Finally, phonological awareness instruction should begin in kindergarten and continue to early third grade, perhaps longer. I mentioned this in an email that I sent to my newsletter subscribers last week, but as a classroom teacher of first and second grade, I did not do a lot of this. I really thought that it was taken care of in preschool and kindergarten, and my job was to get right into reading. I didn't realize that they could coexist, and that they need to be building this phonological awareness, specifically phonemic awareness instruction, for a while! That's something for you to remember too if you thought that that's just for the very early childhood teachers. Think again, many experts are telling us now, because it's the key to helping kids who struggle with reading.
So if you're listening to all this and you're saying, well, that's great, but I need some examples! What exactly does it mean to teach phonological and phonemic awareness systematically, explicitly, sequentially, give me some examples! That's what we're going to do next.
Alright, so I'm going to give you some oral activities that you can do for each of those skills in that staircase. First, let's start with rhyming. You go very basic and ask them if two words rhyme, and then you can get more advanced. Here's three things you can do. "Do 'cat' and 'bat' rhyme?" You can do an odd one out, "'bag', 'pig', 'dog', which one doesn't rhyme?" Or you can have them generate rhymes, you can say "Name a word that rhymes with 'run'."
Let's go up the staircase to alliteration. You could ask, "Do these words start with the same sound, 'bug', 'ball'?" You could say, "'Bear', 'gum', 'goat', which one starts with a different sound?" Or you can say "What sound does the word 'horse' start with?"
Moving up the staircase let's go to word awareness. So in this one you could just give them a sentence and have them tell you each word, or count the words. It can help to give them some pennies or poker chips that they push forward for every word. So I could say, "How many words are in the sentence, 'I ran to the store'?" and then help them push a penny forward for each word.
Next up is syllables. When it comes to syllables, we can have them put them together to make words, or we can have them break a word apart into syllables. We can have them omit syllables, and we can have them substitute syllables.

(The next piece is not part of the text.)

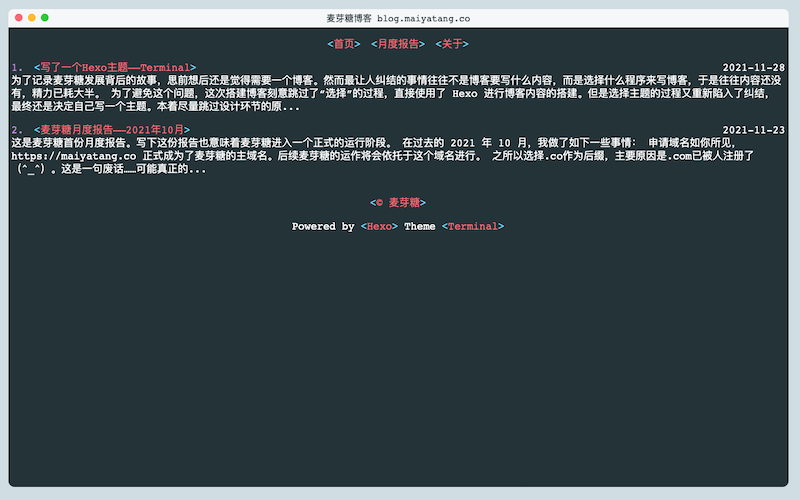Click the window title 麦芽糖博客 blog.maiyatang.co
Image resolution: width=800 pixels, height=500 pixels.
tap(399, 18)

Let me give you some examples. You could say, "Put these words together to make a word, 'fish', 'bowl'," and they would blend the syllables to make fishbowl. You could ask them, "Break this word apart into two words, 'airplane'." That would be an example of segmenting with syllables. You could say, "What is 'doghouse' without 'house'?"The answer is dog. For substitution, you could say, "Take the word 'playground' and change the word 'ground' to 'house'." They would give you the word, "playhouse".
Next we'll talk about onset and rime so again we're going to talk about blending, segmenting, and omitting. You could say, "Listen to these two sounds and put them together to make a word, /c/, /at/", and they would say "cat". Or you could say "What are the two parts of the word 'house'?" and they could give you the two parts, /h/ and /ouse/. Then "What is 'can' without the /c/?" and they would say, "an".
When it comes to phonemic awareness, there are so many different pieces about them so I provided a whole slide for all four parts of phonemic awareness with examples. First, we can start with phoneme isolation, which is a lot like alliteration when you're talking about the first phoneme. You could say, "What sound does the word 'hippo' start with? What sound does the word 'bird' end with?" Or you can have them listen to the words and tell you which one is different, "Listen to these words, which one has a different middle sound, 'rip', 'win', 'pop'?"
Moving on to phoneme blending, that's a little more advanced. You could have them listen to the sounds and put them together to make a word, so "/ch/, /e/, /st/" and they would blend them to make the word chest. Of course, you would start with two or three letter words and work your way up to longer ones.
Then we've got phoneme segmentation. It's the opposite of blending, we're to take a word apart into its phonemes. So you could say, "Break this word apart into its sounds, 'hat'. /h/, /a/, /t/." Or "How many phonemes are in the word 'stand'?" Then you could watch them or help them /s/, /t/, /a/, /n/, /d/. Remember with phonemes when we're counting them, a digraph is one phoneme. So /sh/ is spelled with two letters, but /sh/ is just one phoneme because it's just one sound.
Remember that even though we may sometimes include letters with phonological and phonemic awareness instruction and that's okay, but in general, these activities are purely oral.
Then we've got phoneme manipulation, which is the most advanced of all the phonological awareness skills. Last week I talked to you about David Kilpatrick and his research, and he talks a lot about how this is the big one in terms of helping kids who struggle. We really have to help them learn to how to manipulate phonemes. Some examples of that would be "Add /s/ to the beginning of 'pin' and what's the new word? Spin!" That would be adding a phoneme. Or you could say "Take the /l/ out of 'plug,' what's the word? Pug!" That would be deleting a phoneme. Finally, "Take the /l/ out of 'molt' and substitute /s/. What's the word? Most!" That's substituting phonemes.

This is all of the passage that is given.